Provided records ->
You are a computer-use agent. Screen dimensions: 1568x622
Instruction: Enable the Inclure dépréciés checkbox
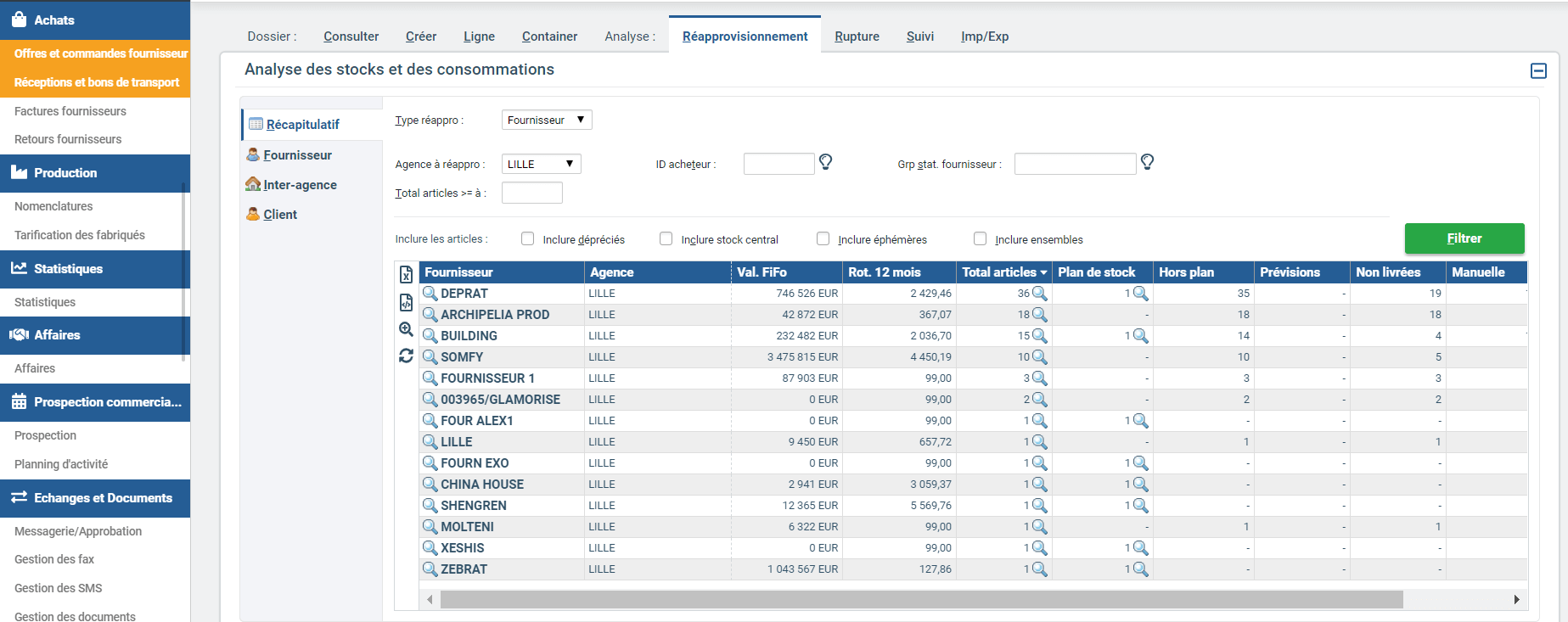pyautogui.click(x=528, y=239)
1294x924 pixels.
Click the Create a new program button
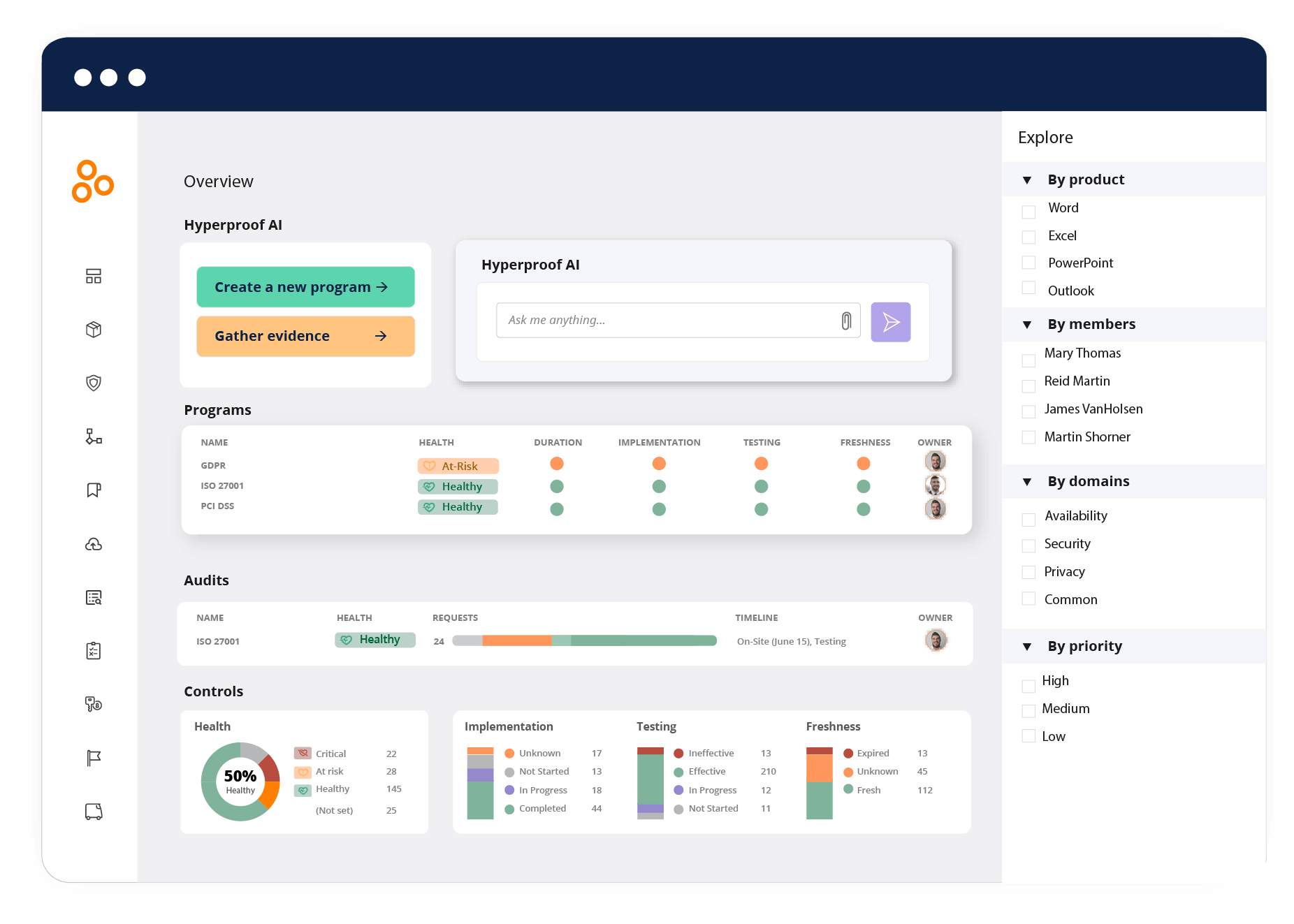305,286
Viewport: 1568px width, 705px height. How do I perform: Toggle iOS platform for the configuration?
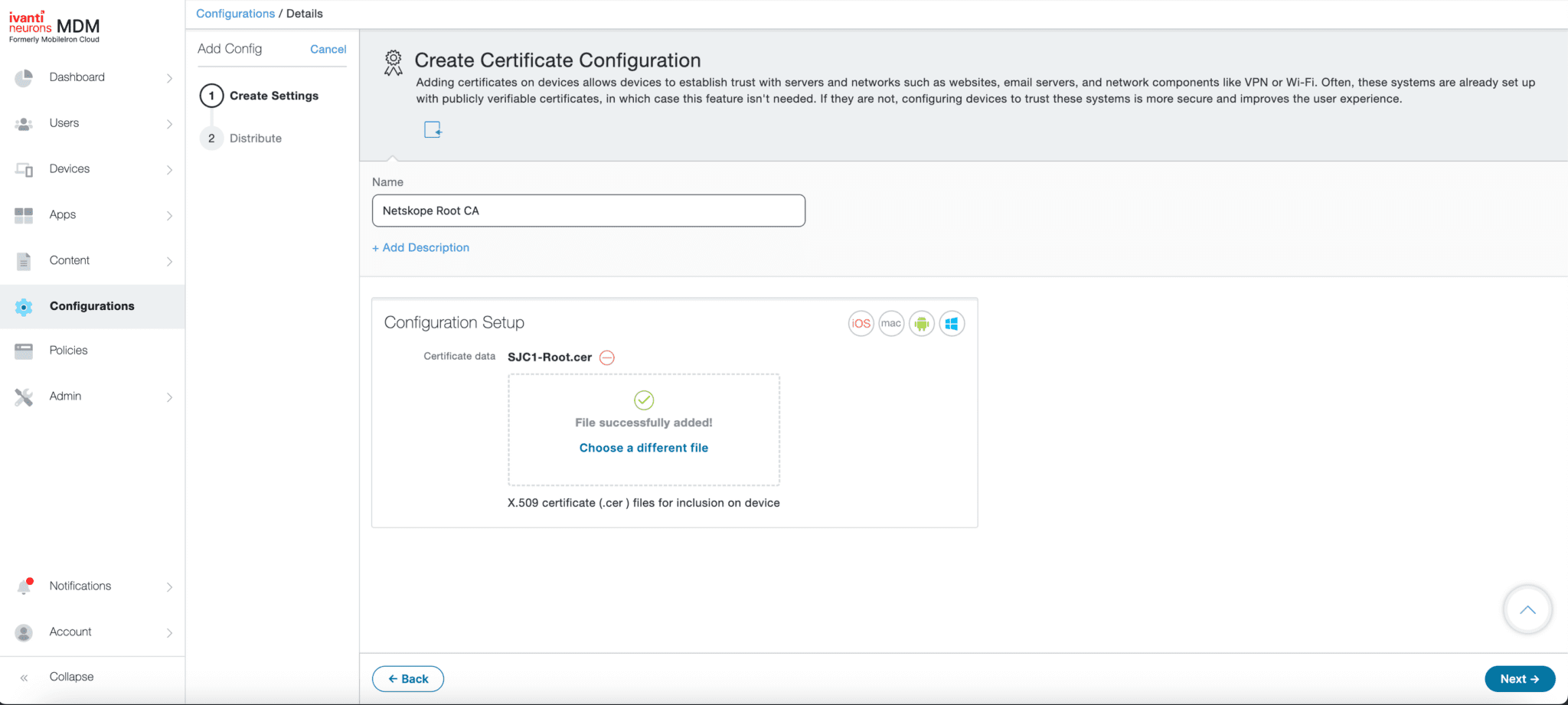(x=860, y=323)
==
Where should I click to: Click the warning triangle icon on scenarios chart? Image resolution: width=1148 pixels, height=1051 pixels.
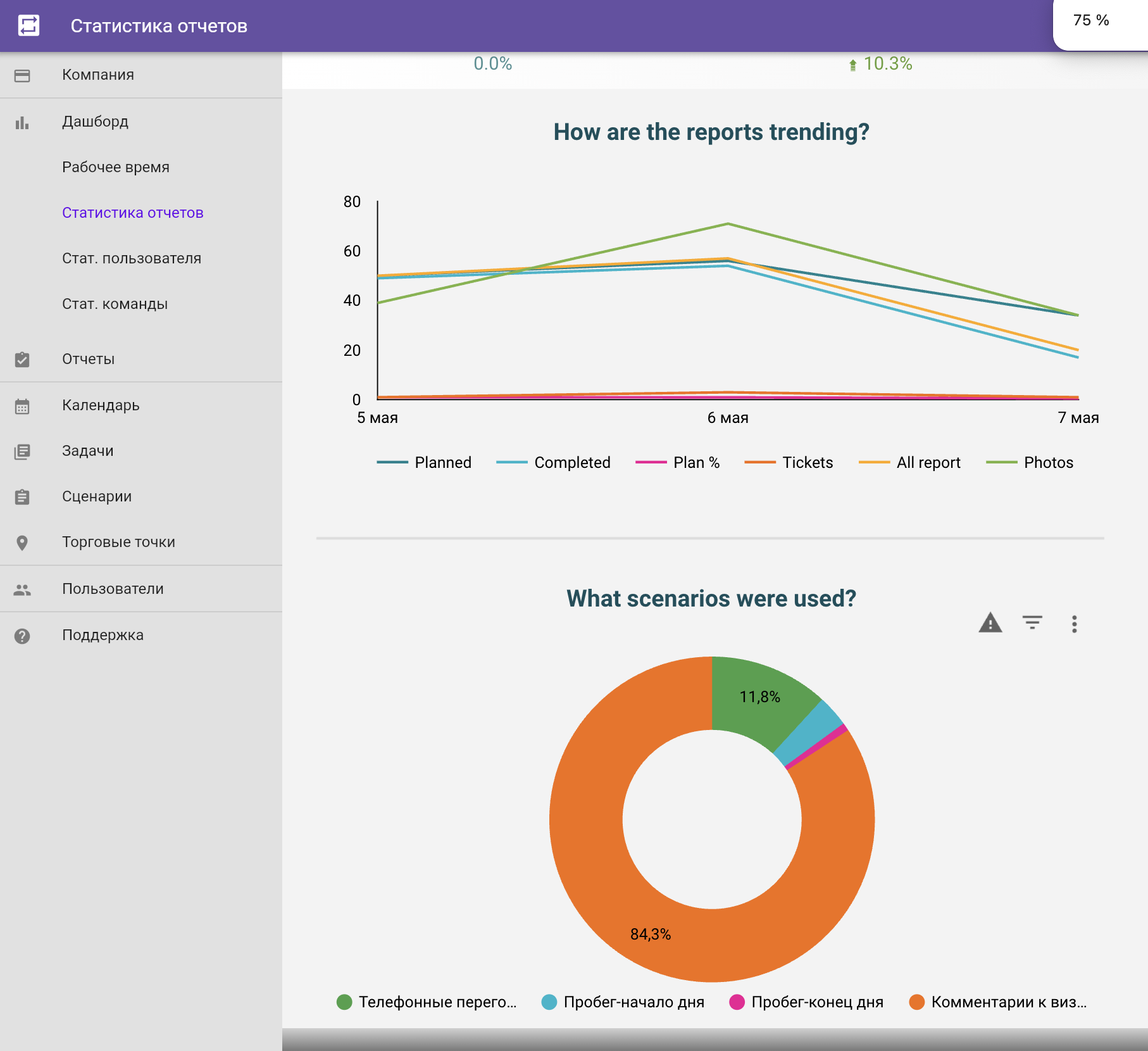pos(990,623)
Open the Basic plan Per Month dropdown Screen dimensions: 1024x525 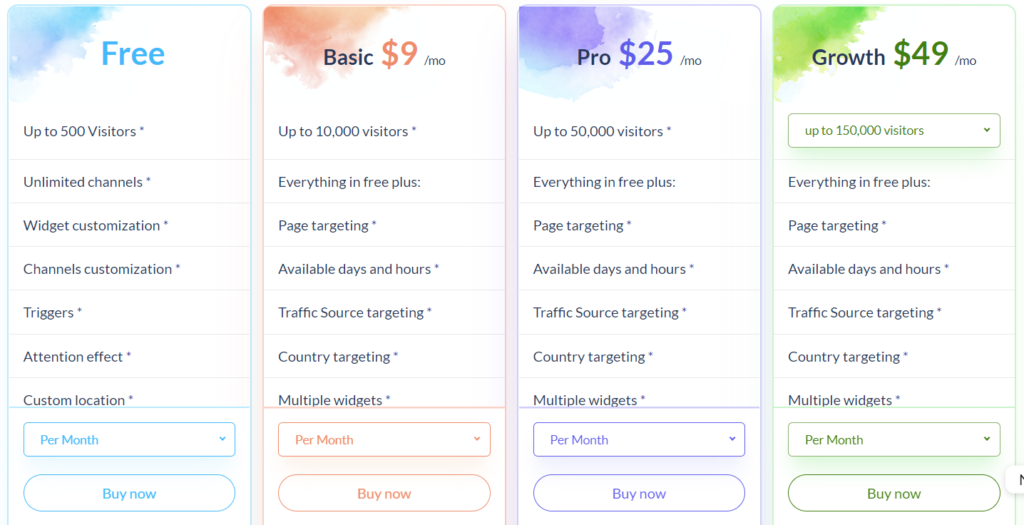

Problem to work on -> Please rewrite the lines from the one with "Viewport: 1568px width, 705px" to the one with "(x=860, y=323)", changing "iOS" to "Android" and leaving everything else as it is. Give only those lines, without the pictures.

Answer in full ->
Viewport: 1568px width, 705px height. How do I perform: Toggle Android platform for the configuration?
(x=860, y=323)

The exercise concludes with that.